José Coronado – Touche-à-tout

Avec sa cinquantaine de films, sa vingtaine de séries télé et ses dizaines de pièces de théâtre, José Coronado étonne par son éclectisme autant que par sa modestie. Portrait de cet étonnant prodige du cinéma espagnol, encore trop méconnu en France.
José Coronado - Touche à tout

Difficile d’imaginer que c’est le hasard qui a conduit José Coronado à embrasser le métier d’acteur, vu son impressionnante filmographie. Et pourtant. Indifférent aux sirènes du cinéma (mais pas à celles de la nuit madrilène), ce fils d’ingénieur se destine en effet, au sortir du lycée, à une carrière dans le droit. Mais, après quatre ans d’études, il se ravise et décide de tenter sa chance en médecine. Deux années supplémentaires au cours desquelles le futur Goya du Meilleur acteur estime être devenu, avec son indéfectible sens de l’humour, « un brillant joueur de cartes, et surtout de poker »… A défaut de prêter le serment d’Hippocrate.

Face à ces tentatives peu concluantes, c’est dans le monde de l’entreprise que le jeune Coronado va connaître ses premiers succès. Fort de son expérience en tant que modèle, il crée sa propre agence, puis en lance une autre, de voyages cette fois-ci, avant de monter un restaurant. Autant d’affaires, toutes florissantes, qui ne lui laissent toutefois guère le temps de souffler. C’est alors que l’actrice Christina Rota, une amie de longue date, lui suggère de l’accompagner à ses cours d’interprétation, dans l’espoir de le voir se détendre un peu. Intimidé par le milieu artistique, José Coronado craint de ne pas y avoir sa place, jusqu’au moment où son entourage, bluffé par son talent, lui assure qu’il a toutes les qualités requises pour faire carrière.

Diversité, mi amor

Familier de cet art, il fait ses premières armes au théâtre dans la pièce de Federico García Lorca, El público (1987). Porté par son goût de la découverte, José Coronado, qui fête ses trente ans, s’essaye alors au cinéma, dans un long-métrage de Joaquín Densalat, Waka-Waka (1987). Deux ans plus tard, il découvre le monde de la télévision comme figurant dans la série Brigada Central (1989), où il incarne Lucas, un flic très intellectuel, l’esprit scientifique de la fameuse brigade… Bien loin des rôles de galán qui, dès le début des années 1990, font de l’entrepreneur talentueux l'une des étoiles montantes du cinéma, de la télévision et du théâtre espagnols.

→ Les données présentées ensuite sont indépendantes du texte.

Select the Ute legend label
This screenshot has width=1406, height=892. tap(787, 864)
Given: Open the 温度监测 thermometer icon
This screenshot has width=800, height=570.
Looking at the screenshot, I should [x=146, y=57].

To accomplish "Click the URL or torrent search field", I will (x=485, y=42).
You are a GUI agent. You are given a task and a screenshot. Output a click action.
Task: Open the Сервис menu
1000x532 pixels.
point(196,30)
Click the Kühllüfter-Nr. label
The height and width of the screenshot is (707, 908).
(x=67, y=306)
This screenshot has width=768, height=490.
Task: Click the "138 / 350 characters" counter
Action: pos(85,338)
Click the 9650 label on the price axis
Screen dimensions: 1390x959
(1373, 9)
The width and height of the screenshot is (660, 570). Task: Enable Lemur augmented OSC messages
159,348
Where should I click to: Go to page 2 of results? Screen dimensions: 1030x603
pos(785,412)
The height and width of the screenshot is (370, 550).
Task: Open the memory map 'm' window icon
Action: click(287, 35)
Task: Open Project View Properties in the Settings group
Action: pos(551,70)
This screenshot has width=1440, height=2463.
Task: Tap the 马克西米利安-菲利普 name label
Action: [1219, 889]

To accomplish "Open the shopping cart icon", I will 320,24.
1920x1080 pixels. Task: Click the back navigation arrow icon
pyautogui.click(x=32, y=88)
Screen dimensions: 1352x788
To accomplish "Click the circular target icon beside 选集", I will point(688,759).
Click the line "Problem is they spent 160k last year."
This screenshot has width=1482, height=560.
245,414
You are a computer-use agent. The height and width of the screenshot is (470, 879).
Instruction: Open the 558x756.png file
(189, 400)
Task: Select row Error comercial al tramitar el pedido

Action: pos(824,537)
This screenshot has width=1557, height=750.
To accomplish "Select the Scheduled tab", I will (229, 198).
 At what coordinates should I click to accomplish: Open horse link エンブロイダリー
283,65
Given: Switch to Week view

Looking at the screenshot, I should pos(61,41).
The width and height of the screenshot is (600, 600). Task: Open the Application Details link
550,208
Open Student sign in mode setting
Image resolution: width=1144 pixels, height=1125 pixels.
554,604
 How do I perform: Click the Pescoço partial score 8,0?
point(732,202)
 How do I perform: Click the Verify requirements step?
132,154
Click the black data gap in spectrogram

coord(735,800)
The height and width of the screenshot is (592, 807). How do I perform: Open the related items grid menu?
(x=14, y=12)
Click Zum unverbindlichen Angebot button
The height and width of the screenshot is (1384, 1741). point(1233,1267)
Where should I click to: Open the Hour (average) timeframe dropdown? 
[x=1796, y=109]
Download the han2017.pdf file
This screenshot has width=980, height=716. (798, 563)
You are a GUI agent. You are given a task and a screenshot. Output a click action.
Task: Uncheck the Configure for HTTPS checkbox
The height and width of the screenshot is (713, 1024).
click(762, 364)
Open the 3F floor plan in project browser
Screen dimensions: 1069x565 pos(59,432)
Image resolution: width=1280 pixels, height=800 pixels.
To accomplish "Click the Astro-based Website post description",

jos coronado 3De Yo soy esa (1990) où il partage l’affiche avec la chanteuse Isabel Pantoja, à Salsa rosa (1992), avec Verónica Forqué y Juanjo Puigcorbé, en passant par Una chica entre un millón (1994), l’interprète passe maître dans l’art de la séduction. Mais, soucieux de profiter de ce qu’il juge être le grand privilège des acteurs, la « possibilité d’avoir plusieurs vies », José Coronado s’affranchit de son image de charmeur en nouant son masque de mystérieux justicier dans La vuelta del Coyote (1997), un film historique réalisé par Mario Camus.

De prix en Goya

Sa carrière est lancée. En 1998, il reçoit sa première récompense, le prix du Meilleur acteur de télévision aux Fotogramas de Plata pour son rôle dans la série Periodistas. Un an plus tard, il est nominé aux Goya pour son interprétation du peintre éponyme dans le biopic de Carlos Saura, Goya en Burdeos. Une nomination qui préfigure sa victoire en 2002, année où il décroche le Goya de la Meilleure interprétation masculine dans un second rôle, pour La Caja 507, du réalisateur basque Enrique Urbizu. Liés par une solide complicité, José Coronado et Enrique Urbizu tourneront deux autres films ensemble, dont No habrá paz para los malvados, qui signe le triomphe de l’acteur madrilène, vainqueur du Goya du Meilleur acteur en 2011.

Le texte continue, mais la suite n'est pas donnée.